Palfrey's Kaieiewaho attempt was cut short after seven hours when she was badly stung by jellyfish. Kaiser, who has completed eight other channel swims between Hawaii islands, said it was the worst she's ever experienced.
"We all got stung so bad," Kaiser said. Spalding had so many jellyfish stings that his body looked like it was covered with red spider webs. Macy came out of the water with Portuguese man-of-war stingers still in her arm that they couldn't get out.
"We brought all kinds of things with us that were supposed to be the latest and the greatest remedies for the stings," Kaiser said. "Nothing worked." Kaiser took Benadryl to lessen the reaction, but days later, she said, she's still covered with welts.
She also has a story about coming face to face with a tiger shark.
Still, they said it was beautiful in the water, especially at night when the phosphorescent plankton would cling to their arms and shine in blues and greens.

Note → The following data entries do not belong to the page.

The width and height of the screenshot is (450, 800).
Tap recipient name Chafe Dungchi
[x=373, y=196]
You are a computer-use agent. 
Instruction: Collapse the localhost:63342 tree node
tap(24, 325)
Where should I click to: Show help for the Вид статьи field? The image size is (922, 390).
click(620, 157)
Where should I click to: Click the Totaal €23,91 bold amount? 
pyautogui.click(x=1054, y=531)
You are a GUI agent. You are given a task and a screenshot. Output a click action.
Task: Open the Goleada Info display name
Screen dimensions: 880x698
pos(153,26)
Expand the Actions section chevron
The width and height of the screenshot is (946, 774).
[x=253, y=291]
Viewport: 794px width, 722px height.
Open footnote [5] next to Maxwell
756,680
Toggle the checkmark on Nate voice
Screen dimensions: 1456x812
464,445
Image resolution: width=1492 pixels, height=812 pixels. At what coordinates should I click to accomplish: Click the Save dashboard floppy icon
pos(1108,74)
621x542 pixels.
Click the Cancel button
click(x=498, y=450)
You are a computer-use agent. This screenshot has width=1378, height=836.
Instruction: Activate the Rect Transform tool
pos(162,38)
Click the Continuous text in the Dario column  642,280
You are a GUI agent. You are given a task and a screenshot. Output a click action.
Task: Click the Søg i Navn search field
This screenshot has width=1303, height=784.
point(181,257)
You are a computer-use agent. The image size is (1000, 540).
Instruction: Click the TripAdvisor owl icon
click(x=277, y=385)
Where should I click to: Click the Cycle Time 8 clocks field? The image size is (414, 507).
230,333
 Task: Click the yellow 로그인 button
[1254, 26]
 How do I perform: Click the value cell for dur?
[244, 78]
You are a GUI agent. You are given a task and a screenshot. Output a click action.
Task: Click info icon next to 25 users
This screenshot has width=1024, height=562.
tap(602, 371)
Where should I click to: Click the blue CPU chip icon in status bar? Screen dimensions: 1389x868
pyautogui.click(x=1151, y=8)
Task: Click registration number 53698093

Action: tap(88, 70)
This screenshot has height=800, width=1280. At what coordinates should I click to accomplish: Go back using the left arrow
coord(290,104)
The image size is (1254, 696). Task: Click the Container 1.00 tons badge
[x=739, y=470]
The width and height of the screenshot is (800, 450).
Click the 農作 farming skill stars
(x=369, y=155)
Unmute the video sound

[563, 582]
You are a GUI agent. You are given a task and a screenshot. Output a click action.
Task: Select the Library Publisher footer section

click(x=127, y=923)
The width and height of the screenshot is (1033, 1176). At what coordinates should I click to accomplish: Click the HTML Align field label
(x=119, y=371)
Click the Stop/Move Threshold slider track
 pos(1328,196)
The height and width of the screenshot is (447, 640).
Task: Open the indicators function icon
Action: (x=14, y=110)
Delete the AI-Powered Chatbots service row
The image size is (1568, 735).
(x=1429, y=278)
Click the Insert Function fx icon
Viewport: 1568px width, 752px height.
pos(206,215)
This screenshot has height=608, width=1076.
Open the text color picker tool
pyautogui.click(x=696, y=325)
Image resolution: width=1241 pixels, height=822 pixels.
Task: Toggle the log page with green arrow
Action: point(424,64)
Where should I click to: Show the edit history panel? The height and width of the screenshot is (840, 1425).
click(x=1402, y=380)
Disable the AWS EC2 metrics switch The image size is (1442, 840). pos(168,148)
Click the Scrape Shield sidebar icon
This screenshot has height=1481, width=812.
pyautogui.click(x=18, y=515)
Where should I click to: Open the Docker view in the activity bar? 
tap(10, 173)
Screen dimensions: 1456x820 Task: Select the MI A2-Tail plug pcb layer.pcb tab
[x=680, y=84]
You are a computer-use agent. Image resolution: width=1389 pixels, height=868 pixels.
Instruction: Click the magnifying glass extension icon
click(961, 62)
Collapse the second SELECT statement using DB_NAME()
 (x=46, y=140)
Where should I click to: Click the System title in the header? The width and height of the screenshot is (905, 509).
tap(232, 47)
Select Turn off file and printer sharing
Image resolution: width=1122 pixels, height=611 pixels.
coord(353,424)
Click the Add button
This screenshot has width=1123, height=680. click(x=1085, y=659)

When the team got to Kauai, they all got in the water and touched the cliff side by Nawiliwili Harbor. When they came ashore, a group of kids from a swim team was there to greet them. The kids brought hot malasadas, which tasted heavenly to the famished distance swimmers. For Kaiser and Spalding, both veteran channel swimmers, it was the first time anyone was there at the end of a swim to greet them on the opposite shore.
"One of the kids' moms let us go to her house to take hot showers," Kaiser said. "They made us pancakes for breakfast."
Later that morning, Kaiser was on a plane back home to Honolulu and back to work running her pool-cleaning business. News cameras didn't follow her. Reporters didn't call. But it was only in those hours afterward that she started thinking about the significance of what they had accomplished.
"There were six swimmers and six crew members on the boat. For those hours, we were a family. We took care of one another. I'm not a team player, and I don't usually open up to people, but this wasn't about me. It was about us doing this together, something that had never been done before."